またこれも前述の通り、実効再生産数は単独では評価不可能です。それでは他に何と何の指標を合わせて勘案し、どう実地に読み取ればいいのか、そういうことの説明も目耳にしません。
分野外の人たちにとっては見知らぬツールなのに、「専門家」はそのツールの使い方を解説しません。我々が「今」欲しいのはそういうことの分かるツールであって、現実の実用に資さない机上の数字など「どうでもいい」。
日本科学技術ジャーナリスト会議での講義資料*などでは「「増えているか否か」「どのスピードで増えているか」が記述可能」と述べられているようです。ですが、そんなものはグラフなどで新規感染者数の変化を見れば定性として一目に分かります。定量としてもせいぜい簡易式程度で可視化でき、その程度の式は中学生でも別のアプローチから立てます。あれはもはや本来の実効再生産数とは似て非なるものです。わかりやすく簡単に使える別のツールです(有用かどうかはさておき)。難解な方にこだわる意義がどこにあるのか分かりません。
随分前に関連の研究者と思しき御仁がGoogle 「COVID-19 感染予測 (日本版)」の計算で利用されいていることを実績として主張なさっていましたが(事実かどうか存じませんが)、「当たる予測が出るようになってから物を言え」。そもそもその予測で使われているパラメーターは実効再生産数だけではありますまい。貢献度を分離して説明して下さい。
上述ようなことを承知しているのかどうか、感染症・疫学分野を中心とした一部の人たちは、実効再生産数というローカルの常識に固執し、社会との対話を怠っているように私には見えます。

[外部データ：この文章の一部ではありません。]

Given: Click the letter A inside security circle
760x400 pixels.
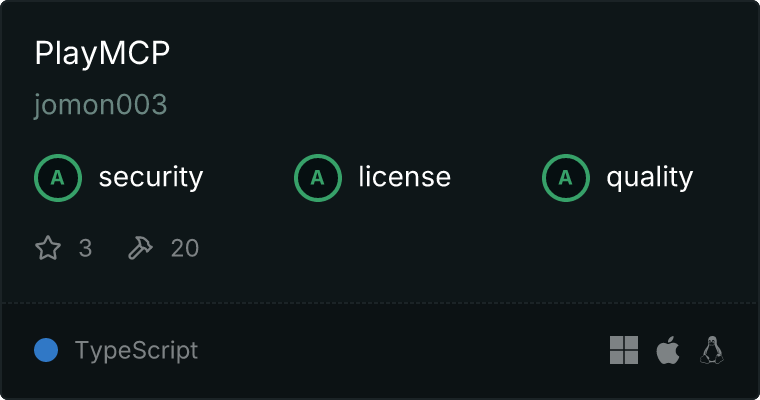Looking at the screenshot, I should 58,178.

社会で求められている「指標」というのは、学者や特定業界の人たちが学識や信仰を振りかざすためのものではありません。そういう人たちと一般社会が意思疎通するためのツールです。一般社会に理解あるいは納得されない指標など価値はありません。判断材料にさせるのですから。玩具では済まされません。権威ではなく、論理なり実績なり、納得される「説得力」が必要です。
そのままで上手く伝わらないものは、翻訳の努力が望まれます。用語だって吟味が必要です。今般の騒動においては、「オーバーシュート」などの用語でも同じ根を持つ問題を生じていました。

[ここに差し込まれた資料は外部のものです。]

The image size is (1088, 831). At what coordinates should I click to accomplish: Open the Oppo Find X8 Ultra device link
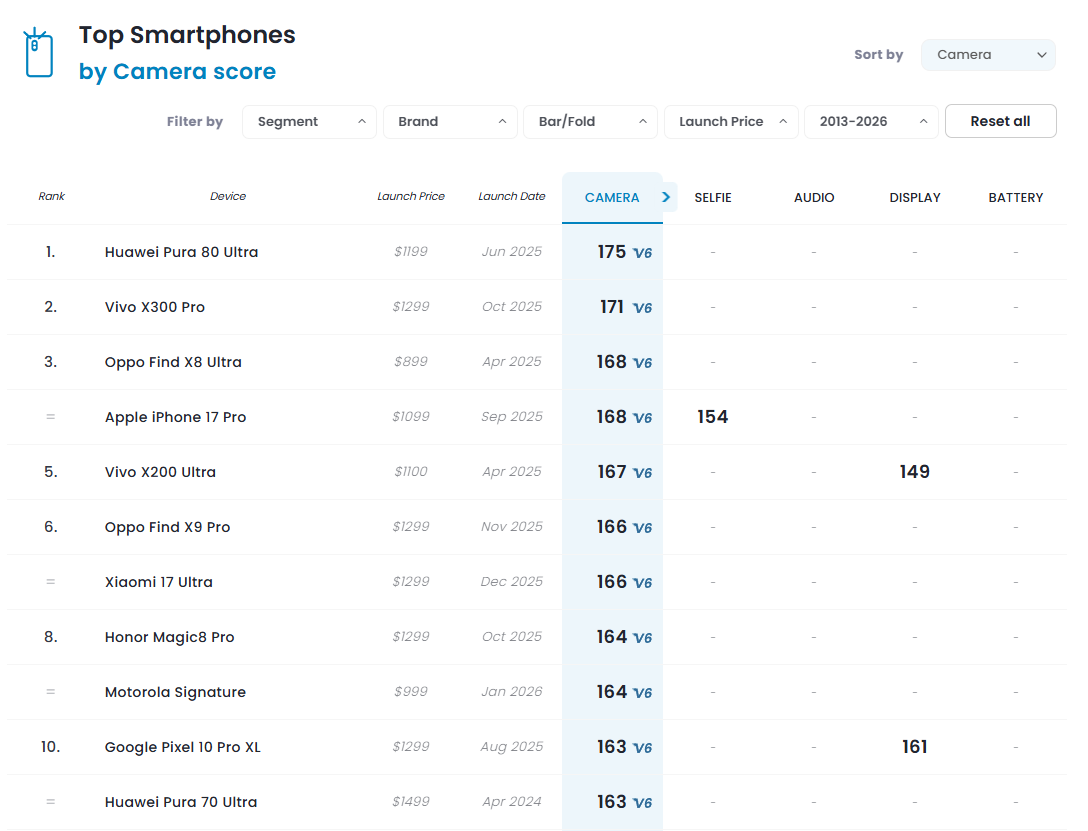[x=173, y=362]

私は無線技術分野を主フィールドにしていた人間ですが、義務教育で教わる「電圧」や「電流」のようなものはさておき、今や身の回りに溢れている「周波数」という用語でさえ、物理に不案内な人に対して厳密に本来の意味で用いる場合には大なり小なり神経を使います(充分かどうかはさておき)。そうであるのは私だけではないと思います。自国語を振りかざしてばかりでは意思疎通はかないません。
専門家、なかんずく国や行政に招聘されて意見を述べる立場の人達は、ただの専門バカではなく、各分野を代表し、言語や文化の違いを緩衝して、分野外の人達と意思疎通することをその任としているはずと思うのですが、違うのでしょうか。報道分野の人達は意見や情報を求める際に、そういうことのできる専門家を選ばないのでしょうか。

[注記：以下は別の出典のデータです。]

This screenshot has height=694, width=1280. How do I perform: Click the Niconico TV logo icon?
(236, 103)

前節までのことも含め、今般の「専門家」の的外れっぷりは、前線で指揮を取る立場の和歌山県知事なども度々強く指摘なさっているところです。
以上を受けて。私は実効再生産数という指標について、次のように考えています。
感染のまん延・拡大状況についてある種の加速度(的なもの)やフィードバック係数の過去履歴を表現しており、全く的外れな指標・概念とは言わない。
しかしながら、その指標・概念は共有される分野が限定された特殊なものであり、一般に共有・理解され、求められているものではない。政治・行政を含む外社会との対話においては説明や翻訳、類似概念での代替努力が必要。
業界内で過去の推移を振り返り分析評価する際に用いられる分には差し支えないが、その性格上、また現実実態に照らし、単独では社会状況を踏まえた最新動向を的確に捉え表現しうるものではなく、現在状況の評価や対策・施策判断において分野外の人間が直接参照して的確に読み取り役に立てられるものではない。一般に対して感染のまん延・拡大状況を語るには新規感染者数の推移を見るだけで充分こと足りる。
実績や表現力、認識共有などが不充分な数字をことさらに振りかざしてまことしやかに語るのは、国民を煙に巻き撹乱する不誠実で無責任な行為。科学への冒涜でもある。
以上。おつきあありがとうございました。お疲れさまでした。